Problem to solve: Can you turn the listing into a two-column CSV with the headers instruction and response, beginning at the line that has "Click the Upload" and stopping after the end of the listing? Give each instruction and its answer as one row, with both fields quoted and any line breaks replaced by spaces.

Dataset extract:
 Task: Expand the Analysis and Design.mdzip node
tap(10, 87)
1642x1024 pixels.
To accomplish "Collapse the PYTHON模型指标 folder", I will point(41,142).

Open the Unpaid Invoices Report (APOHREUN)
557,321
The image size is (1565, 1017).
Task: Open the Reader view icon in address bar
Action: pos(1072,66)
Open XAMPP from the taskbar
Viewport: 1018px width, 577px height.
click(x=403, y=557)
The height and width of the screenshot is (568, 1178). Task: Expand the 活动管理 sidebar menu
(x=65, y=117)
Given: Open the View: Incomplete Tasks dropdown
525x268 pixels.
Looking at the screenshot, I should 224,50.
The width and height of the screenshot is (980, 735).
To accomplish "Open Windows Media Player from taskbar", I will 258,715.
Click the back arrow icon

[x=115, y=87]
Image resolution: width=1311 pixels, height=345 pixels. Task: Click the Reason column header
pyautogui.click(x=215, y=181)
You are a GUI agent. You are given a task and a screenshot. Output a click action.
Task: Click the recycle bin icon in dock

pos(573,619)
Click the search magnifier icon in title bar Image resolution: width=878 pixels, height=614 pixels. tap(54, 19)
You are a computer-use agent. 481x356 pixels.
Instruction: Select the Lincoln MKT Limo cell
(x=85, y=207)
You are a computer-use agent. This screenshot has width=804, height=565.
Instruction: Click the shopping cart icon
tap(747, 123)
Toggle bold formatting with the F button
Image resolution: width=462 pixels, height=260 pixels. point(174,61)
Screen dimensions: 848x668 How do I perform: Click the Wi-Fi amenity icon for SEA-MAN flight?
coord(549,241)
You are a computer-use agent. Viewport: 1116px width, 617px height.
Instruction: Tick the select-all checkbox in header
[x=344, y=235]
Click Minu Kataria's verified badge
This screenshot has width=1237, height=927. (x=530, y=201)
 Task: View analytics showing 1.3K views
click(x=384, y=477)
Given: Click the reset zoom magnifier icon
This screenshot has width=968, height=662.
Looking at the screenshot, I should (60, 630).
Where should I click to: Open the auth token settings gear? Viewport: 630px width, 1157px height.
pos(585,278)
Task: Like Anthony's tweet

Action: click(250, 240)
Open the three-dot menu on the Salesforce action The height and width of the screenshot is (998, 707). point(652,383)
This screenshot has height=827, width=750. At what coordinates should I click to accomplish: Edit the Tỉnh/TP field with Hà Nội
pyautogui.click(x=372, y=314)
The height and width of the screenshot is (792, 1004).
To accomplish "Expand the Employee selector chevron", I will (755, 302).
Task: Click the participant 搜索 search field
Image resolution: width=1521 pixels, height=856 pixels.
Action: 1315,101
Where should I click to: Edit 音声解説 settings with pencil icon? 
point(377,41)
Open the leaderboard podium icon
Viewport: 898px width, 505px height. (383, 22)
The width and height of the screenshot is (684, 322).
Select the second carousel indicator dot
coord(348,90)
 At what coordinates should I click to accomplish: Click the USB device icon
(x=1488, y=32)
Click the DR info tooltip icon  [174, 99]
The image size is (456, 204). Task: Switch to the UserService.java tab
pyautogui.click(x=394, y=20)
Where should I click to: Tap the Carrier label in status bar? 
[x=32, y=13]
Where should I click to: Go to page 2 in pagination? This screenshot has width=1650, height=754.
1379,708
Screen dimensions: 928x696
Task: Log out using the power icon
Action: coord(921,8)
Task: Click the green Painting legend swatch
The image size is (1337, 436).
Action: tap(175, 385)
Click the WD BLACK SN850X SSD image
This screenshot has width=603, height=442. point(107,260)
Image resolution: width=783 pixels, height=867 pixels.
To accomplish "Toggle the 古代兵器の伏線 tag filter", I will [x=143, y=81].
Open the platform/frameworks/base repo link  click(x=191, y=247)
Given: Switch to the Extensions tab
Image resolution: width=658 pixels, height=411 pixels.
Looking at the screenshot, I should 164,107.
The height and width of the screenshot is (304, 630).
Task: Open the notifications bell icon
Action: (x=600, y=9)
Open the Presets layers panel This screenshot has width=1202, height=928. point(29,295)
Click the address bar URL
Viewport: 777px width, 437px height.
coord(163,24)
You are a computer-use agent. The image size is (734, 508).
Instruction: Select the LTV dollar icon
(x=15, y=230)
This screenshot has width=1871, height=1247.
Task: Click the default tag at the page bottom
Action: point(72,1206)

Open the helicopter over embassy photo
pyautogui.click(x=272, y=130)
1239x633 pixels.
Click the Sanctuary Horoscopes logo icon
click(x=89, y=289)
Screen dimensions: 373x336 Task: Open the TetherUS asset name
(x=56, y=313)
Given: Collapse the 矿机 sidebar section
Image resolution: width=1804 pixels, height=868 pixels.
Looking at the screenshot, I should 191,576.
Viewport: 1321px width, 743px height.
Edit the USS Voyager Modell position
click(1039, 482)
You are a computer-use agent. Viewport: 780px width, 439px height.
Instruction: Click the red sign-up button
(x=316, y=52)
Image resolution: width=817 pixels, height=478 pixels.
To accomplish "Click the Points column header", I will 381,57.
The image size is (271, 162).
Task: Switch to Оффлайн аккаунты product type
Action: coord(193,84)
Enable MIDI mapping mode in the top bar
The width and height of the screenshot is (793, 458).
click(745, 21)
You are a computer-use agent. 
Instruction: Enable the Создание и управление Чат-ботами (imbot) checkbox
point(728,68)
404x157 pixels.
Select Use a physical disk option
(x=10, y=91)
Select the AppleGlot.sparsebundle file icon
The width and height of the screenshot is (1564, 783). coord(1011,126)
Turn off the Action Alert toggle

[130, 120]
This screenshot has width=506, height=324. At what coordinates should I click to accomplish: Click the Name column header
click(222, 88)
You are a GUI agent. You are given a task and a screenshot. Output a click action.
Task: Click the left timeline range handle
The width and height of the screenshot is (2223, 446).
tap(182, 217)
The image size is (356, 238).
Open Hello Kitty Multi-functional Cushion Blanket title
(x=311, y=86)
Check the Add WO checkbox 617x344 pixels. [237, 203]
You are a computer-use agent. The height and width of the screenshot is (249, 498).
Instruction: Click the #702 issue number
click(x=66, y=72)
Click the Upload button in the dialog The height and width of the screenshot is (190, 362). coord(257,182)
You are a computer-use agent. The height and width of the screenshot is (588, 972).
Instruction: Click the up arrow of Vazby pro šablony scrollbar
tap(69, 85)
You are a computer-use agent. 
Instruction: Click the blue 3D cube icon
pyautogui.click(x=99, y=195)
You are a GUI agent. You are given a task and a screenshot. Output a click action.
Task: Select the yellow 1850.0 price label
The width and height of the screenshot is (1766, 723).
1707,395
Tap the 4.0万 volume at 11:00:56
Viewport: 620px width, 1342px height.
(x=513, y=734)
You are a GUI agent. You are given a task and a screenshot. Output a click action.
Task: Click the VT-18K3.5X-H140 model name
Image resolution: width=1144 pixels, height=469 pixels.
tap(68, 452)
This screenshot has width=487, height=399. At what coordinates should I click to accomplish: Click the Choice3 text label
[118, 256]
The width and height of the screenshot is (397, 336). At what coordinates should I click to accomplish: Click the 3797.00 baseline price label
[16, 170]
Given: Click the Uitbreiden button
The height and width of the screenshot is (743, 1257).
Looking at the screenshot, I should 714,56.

Output of the task:
instruction,response
"Click the Upload button in the dialog The height and width of the screenshot is (190, 362).","coord(257,182)"
"You are a computer-use agent. The height and width of the screenshot is (588, 972). Instruction: Click the up arrow of Vazby pro šablony scrollbar","tap(69, 85)"
"You are a computer-use agent. Instruction: Click the blue 3D cube icon","pyautogui.click(x=99, y=195)"
"You are a GUI agent. You are given a task and a screenshot. Output a click action. Task: Select the yellow 1850.0 price label The width and height of the screenshot is (1766, 723).","1707,395"
"Tap the 4.0万 volume at 11:00:56 Viewport: 620px width, 1342px height.","(x=513, y=734)"
"You are a GUI agent. You are given a task and a screenshot. Output a click action. Task: Click the VT-18K3.5X-H140 model name Image resolution: width=1144 pixels, height=469 pixels.","tap(68, 452)"
"This screenshot has width=487, height=399. At what coordinates should I click to accomplish: Click the Choice3 text label","[118, 256]"
"The width and height of the screenshot is (397, 336). At what coordinates should I click to accomplish: Click the 3797.00 baseline price label","[16, 170]"
"Given: Click the Uitbreiden button The height and width of the screenshot is (743, 1257).","Looking at the screenshot, I should 714,56."